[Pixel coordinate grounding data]
*-*-*

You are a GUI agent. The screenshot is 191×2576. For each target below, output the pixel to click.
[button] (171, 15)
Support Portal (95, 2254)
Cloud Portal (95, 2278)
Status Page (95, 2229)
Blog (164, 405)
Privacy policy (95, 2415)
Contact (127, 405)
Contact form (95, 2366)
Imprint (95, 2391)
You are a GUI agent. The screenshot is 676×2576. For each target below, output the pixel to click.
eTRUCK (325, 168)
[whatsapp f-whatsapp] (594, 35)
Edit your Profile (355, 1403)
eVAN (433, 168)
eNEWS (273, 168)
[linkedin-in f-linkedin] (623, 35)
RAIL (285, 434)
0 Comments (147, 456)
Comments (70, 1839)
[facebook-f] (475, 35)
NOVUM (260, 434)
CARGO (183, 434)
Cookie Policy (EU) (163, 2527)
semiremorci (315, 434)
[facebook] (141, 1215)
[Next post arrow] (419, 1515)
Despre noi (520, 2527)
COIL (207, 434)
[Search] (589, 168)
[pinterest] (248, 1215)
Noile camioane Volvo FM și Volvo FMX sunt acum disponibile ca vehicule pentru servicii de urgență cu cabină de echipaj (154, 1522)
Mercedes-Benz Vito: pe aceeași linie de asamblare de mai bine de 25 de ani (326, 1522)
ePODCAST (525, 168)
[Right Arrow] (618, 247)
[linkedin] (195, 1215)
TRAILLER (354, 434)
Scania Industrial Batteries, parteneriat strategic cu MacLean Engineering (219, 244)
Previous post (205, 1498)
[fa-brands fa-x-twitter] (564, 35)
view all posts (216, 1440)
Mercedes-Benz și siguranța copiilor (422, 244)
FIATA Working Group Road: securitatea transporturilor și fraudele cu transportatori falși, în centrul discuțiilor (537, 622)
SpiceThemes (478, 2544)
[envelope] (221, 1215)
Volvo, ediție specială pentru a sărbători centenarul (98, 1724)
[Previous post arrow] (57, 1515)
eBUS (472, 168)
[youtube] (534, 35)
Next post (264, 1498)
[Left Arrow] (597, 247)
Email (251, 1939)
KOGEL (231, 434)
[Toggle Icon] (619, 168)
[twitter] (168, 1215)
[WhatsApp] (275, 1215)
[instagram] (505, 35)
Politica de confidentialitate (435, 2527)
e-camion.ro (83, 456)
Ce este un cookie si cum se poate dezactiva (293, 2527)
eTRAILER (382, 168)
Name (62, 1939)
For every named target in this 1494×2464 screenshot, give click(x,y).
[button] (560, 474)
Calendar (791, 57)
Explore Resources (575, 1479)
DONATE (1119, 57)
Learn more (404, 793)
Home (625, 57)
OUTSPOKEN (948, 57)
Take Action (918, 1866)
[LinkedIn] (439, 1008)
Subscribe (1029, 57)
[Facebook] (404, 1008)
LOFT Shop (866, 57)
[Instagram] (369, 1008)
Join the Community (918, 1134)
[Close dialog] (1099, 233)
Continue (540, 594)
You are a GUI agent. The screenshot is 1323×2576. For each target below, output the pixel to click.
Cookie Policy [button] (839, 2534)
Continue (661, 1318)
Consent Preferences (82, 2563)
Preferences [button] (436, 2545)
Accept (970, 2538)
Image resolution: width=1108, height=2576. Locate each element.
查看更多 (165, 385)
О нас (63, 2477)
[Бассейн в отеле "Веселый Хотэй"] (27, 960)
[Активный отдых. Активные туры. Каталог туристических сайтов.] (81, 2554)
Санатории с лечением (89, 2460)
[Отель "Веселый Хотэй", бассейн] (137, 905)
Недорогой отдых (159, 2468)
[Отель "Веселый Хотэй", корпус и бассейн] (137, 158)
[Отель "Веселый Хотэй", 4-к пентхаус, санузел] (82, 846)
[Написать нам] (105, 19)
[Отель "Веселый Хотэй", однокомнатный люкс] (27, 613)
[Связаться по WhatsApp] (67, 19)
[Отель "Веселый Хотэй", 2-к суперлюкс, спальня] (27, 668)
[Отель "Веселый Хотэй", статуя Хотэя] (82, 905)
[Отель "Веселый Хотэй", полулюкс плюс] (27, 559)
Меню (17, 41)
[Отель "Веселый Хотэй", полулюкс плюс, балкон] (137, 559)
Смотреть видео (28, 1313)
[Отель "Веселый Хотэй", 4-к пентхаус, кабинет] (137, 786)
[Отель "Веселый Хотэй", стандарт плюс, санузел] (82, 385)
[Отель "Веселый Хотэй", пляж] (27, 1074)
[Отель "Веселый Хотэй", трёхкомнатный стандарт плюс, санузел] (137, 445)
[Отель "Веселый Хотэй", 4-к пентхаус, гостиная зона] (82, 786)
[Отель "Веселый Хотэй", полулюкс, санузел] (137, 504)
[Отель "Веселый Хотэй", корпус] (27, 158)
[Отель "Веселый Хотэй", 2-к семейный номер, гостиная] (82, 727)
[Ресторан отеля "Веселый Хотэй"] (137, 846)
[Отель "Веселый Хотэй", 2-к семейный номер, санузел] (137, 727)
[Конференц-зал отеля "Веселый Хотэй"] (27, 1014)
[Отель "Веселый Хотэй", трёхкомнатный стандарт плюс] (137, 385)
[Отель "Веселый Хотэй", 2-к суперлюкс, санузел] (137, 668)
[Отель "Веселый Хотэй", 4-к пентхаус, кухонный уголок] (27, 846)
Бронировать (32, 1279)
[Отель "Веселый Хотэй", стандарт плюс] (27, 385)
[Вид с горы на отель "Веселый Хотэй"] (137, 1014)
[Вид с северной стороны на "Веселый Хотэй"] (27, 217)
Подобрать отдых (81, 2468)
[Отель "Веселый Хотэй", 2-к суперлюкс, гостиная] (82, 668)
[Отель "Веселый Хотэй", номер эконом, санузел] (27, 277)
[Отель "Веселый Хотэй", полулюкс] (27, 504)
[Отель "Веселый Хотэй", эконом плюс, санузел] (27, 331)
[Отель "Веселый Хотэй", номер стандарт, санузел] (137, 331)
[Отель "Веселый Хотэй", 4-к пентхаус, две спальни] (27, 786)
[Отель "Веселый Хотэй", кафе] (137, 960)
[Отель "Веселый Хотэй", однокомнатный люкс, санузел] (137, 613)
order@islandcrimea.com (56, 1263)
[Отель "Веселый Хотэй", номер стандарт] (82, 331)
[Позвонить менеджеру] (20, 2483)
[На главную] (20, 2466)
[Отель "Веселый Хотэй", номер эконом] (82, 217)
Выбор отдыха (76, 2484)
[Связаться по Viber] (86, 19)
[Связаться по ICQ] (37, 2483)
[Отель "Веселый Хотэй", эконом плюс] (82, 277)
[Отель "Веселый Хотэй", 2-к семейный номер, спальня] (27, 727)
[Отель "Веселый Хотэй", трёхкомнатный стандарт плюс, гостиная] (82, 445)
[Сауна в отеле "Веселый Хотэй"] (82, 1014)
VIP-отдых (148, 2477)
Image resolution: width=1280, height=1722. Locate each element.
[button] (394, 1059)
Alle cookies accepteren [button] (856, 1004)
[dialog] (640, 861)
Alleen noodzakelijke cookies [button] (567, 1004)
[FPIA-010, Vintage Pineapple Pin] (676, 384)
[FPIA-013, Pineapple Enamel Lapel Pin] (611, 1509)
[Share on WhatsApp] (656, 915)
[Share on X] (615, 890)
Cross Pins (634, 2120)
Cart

*-*-*

__Your assignment__: When the records above are checked line by line, how many lines contain the word "output"? Please give only that number.

__Written answer__: 3